>> Begin

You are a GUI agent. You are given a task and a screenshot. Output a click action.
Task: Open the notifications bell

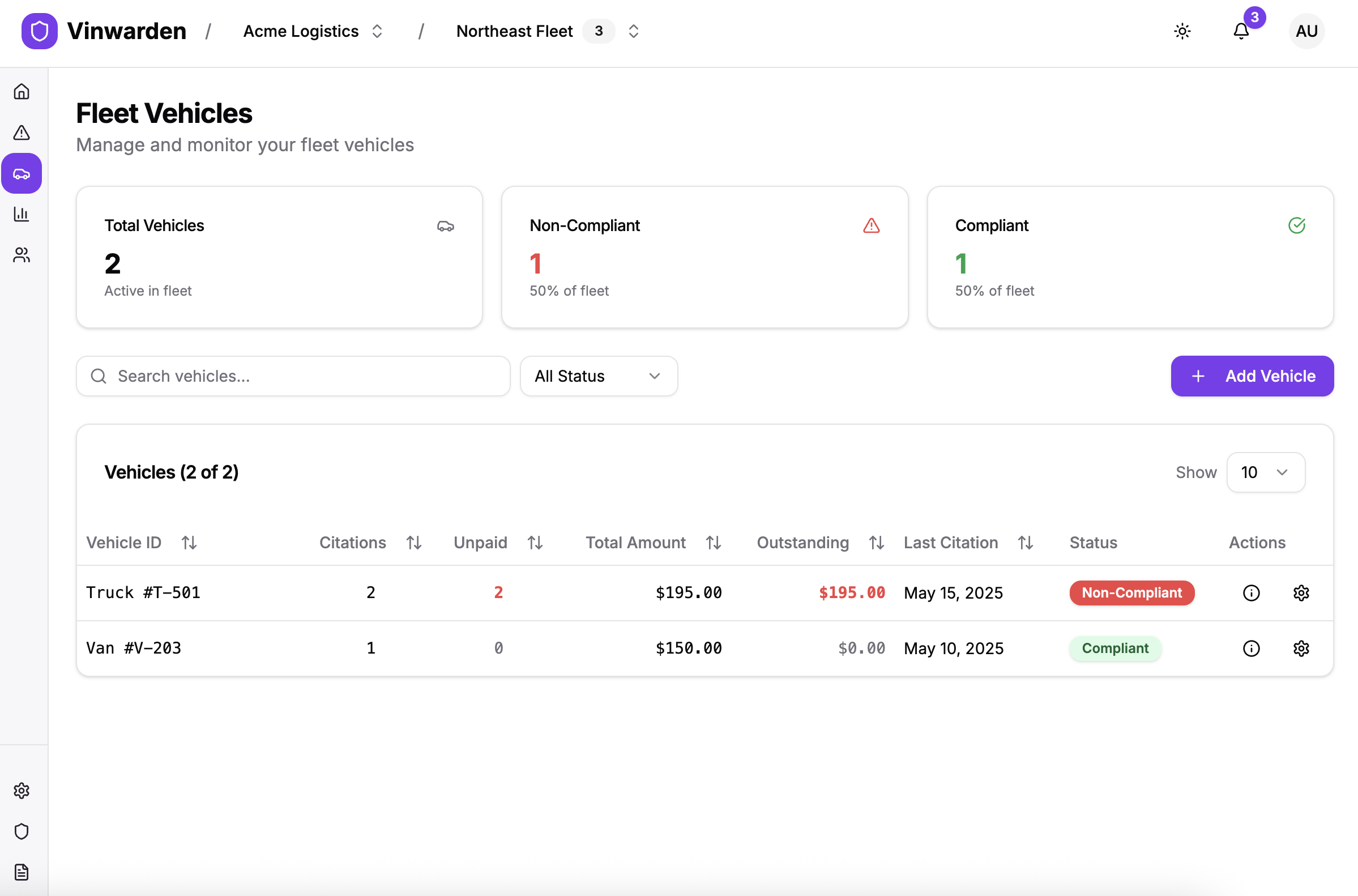(1241, 31)
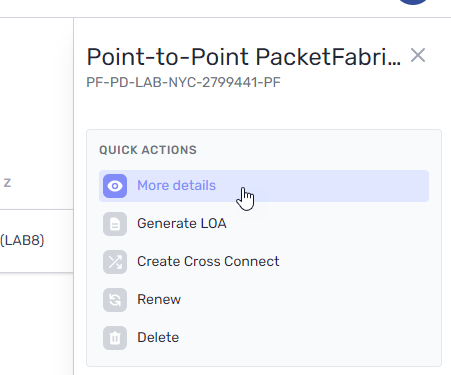Click the document icon beside Generate LOA
Viewport: 451px width, 375px height.
pos(115,224)
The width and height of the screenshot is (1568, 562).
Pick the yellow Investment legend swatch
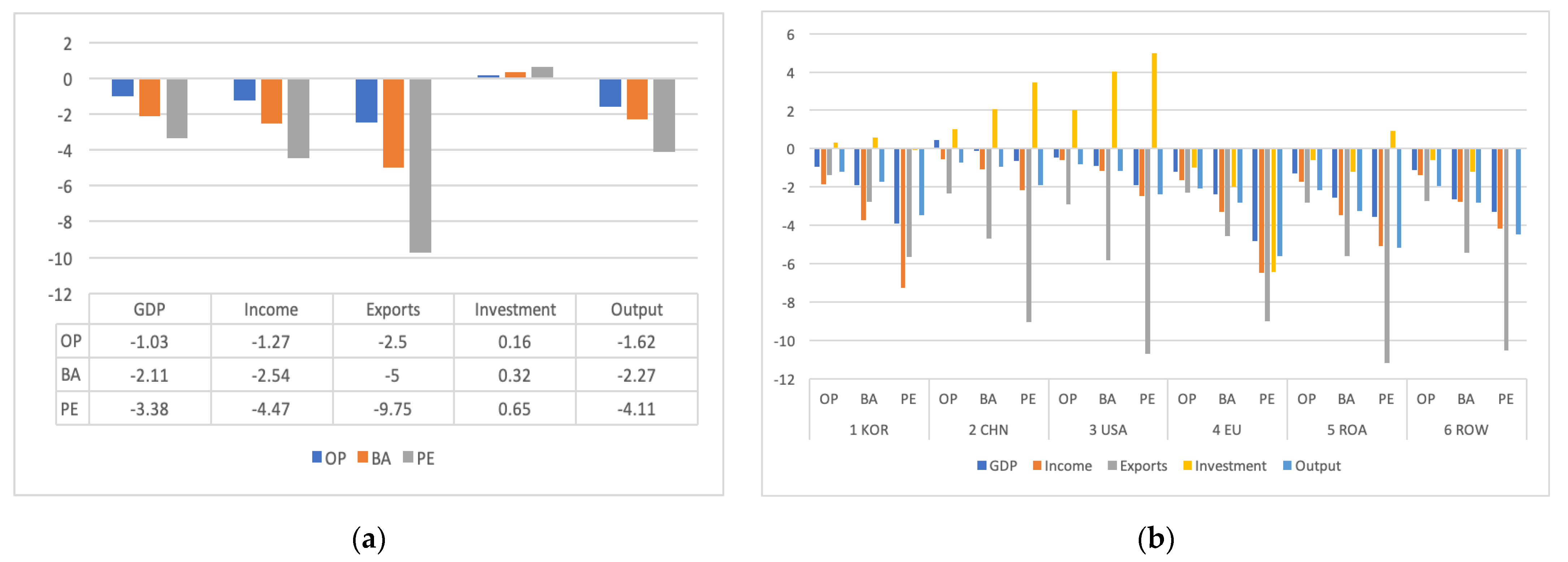(1187, 465)
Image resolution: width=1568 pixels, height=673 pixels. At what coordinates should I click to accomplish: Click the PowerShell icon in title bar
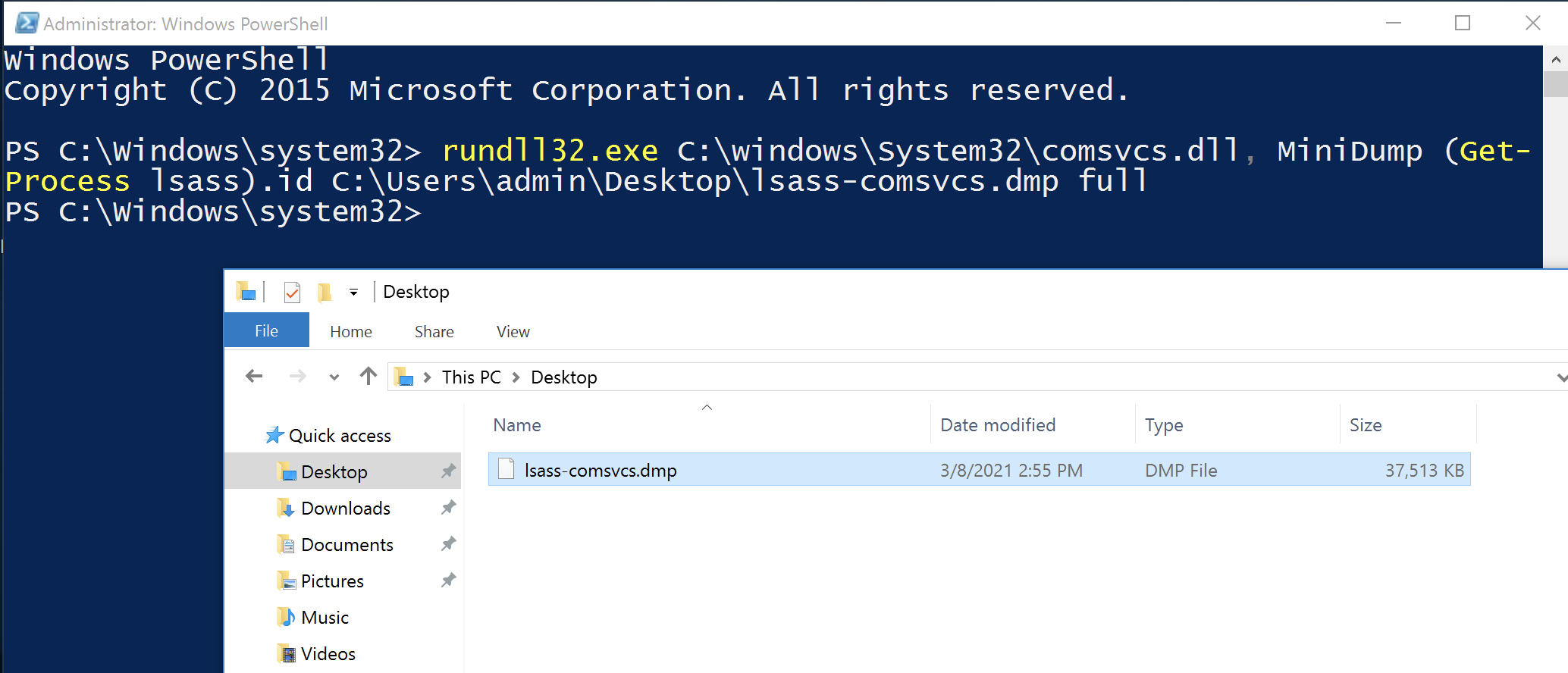[x=27, y=23]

>> End

## GIVEN REQUEST
Turn the rows above into a Markdown table with the columns Num and Content, giving each line its row number, skipping blank lines, and leaving out the pictures.

## RESPONSE TO THIS EXERCISE
| Num | Content |
|---|---|
| 1 | You are a GUI agent. You are given a task and a screenshot. Output a click action. |
| 2 | Task: Open the notifications bell |
| 3 | (1241, 31) |
| 4 | Click the document icon beside Generate LOA |
| 5 | Viewport: 451px width, 375px height. |
| 6 | pos(115,224) |
| 7 | The width and height of the screenshot is (1568, 562). |
| 8 | Pick the yellow Investment legend swatch |
| 9 | (1187, 465) |
| 10 | Image resolution: width=1568 pixels, height=673 pixels. At what coordinates should I click to accomplish: Click the PowerShell icon in title bar |
| 11 | [x=27, y=23] |